Nie potrafię przywołać w pamięci jakiejś jednej, konkretnej opinii, która wyróżniałaby się na tle innych. Najbardziej podbudowujące jest jak widzę, że są na tym świecie ludzie, którzy wciąż cenią to co wychodzi spod ludzkich rąk, a nie kolokwialnie mówiąc, to co “wypluje” maszyna. Kiedy widzę jak ludzie doceniają moją pracę i czas, który poświęcam żeby moje wyroby były możliwie jak najlepsze, to jest to co daje mi motywację do dalszego działania.

Jakie wyzwania napotykasz w swojej pracy jako twórca witraży i biżuterii?

Największym problemem i wyzwaniem w pracy twórczej są dni kiedy brakuje przysłowiowego natchnienia. Podczas takich chwil, choćby człowiek dwoił się troił będzie stał w miejscu. Najlepszym rozwiązaniem wówczas jest najnormalniej w świecie odpuścić i poczekać na napływ nowych pomysłów. Niestety pojawia się wtedy poczucie marnowanego czasu, które nie jest przyjemne. Jest oczywiście wiele innych wyzwań, niezwiązanych stricte z procesem twórczym, z którymi muszę się borykać. Jeśli chce się w pojedynkę zbudować coś od zera to trzeba liczyć się z tym, że łatwo nie będzie. Należy przygotować się na to, że trzeba być chodzącym człowiekiem orkiestrą. Począwszy od producenta przez fotografa, grafika, marketingowca, specjalisty od social mediów, handlowca, kuriera, a po sformalizowaniu działalności również księgowego i na doradcy podatkowym kończąc. Mam nadzieję, że o niczym nie zapomniałem. Mimo przeciwności losu prę do przodu, gdyż prawdziwym przegranym jest dopiero ten kto się poddaje.

Czy masz inne hobby lub pasje poza rękodziełem?

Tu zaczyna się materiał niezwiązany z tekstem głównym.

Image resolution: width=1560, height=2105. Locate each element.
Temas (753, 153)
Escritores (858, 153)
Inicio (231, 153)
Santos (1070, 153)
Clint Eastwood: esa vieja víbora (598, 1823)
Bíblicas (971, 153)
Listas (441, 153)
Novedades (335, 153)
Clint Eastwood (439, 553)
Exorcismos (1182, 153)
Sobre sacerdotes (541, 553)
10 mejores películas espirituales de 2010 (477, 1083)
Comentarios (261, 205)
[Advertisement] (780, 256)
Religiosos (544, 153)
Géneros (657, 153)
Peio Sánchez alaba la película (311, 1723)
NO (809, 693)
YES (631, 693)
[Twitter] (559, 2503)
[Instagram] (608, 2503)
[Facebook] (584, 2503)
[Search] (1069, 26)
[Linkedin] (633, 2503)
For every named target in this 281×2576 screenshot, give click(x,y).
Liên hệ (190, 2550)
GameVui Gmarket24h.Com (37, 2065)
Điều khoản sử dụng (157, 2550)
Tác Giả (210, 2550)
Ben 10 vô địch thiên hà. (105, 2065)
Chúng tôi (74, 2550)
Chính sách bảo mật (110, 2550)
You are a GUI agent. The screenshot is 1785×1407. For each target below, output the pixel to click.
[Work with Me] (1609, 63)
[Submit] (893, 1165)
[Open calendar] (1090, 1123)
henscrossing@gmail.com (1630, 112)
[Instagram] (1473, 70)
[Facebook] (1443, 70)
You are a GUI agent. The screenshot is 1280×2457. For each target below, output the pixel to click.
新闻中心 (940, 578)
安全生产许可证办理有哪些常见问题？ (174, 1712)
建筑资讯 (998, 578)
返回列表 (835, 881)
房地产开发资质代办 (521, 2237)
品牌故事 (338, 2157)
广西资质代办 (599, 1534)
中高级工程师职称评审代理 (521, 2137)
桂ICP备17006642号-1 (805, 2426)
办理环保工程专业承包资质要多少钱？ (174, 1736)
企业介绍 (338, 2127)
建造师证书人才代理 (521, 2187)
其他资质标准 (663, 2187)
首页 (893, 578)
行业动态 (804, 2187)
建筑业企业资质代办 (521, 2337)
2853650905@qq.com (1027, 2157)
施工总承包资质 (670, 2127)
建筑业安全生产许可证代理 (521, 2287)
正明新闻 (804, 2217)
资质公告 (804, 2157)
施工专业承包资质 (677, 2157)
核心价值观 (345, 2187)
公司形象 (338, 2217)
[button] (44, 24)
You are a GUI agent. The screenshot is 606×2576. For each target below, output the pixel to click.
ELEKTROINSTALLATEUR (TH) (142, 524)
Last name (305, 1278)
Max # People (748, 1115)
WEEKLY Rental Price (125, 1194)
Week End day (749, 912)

Oczywiście, że tak. Zanim rozpocząłem moją przygodę ze szkłem najbardziej oddany byłem muzyce. Już na początku gimnazjum pobierałem pierwsze lekcje gry na perkusji. Zdecydowanie mogę stwierdzić, że ta pasja, a wręcz miłość mnie nie opuściła i towarzyszy mi po dziś dzień.

Jakie wartości są dla Ciebie najważniejsze w życiu i jak wpływają na Twoją twórczość?

Bez dwóch zdań najważniejsza jest dla mnie rodzina i bliscy, bez których nie byłbym w tym miejscu, w którym się aktualnie znajduję. Ich pomoc i wsparcie umożliwia mi rozwijać swój talent i rzemiosło, dzięki czemu moje prace z roku na rok stają się coraz lepsze. Często podpowiadają mi różne pomysły przez co, w sposób pośredni lub bezpośredni, wpływają na moją twórczość. To właśnie im zawdzięczam, że mogę zamykać w swoich pracach fragment serca i cząstkę swojej duszy, które następnie uszczęśliwiają entuzjastów mojej twórczości.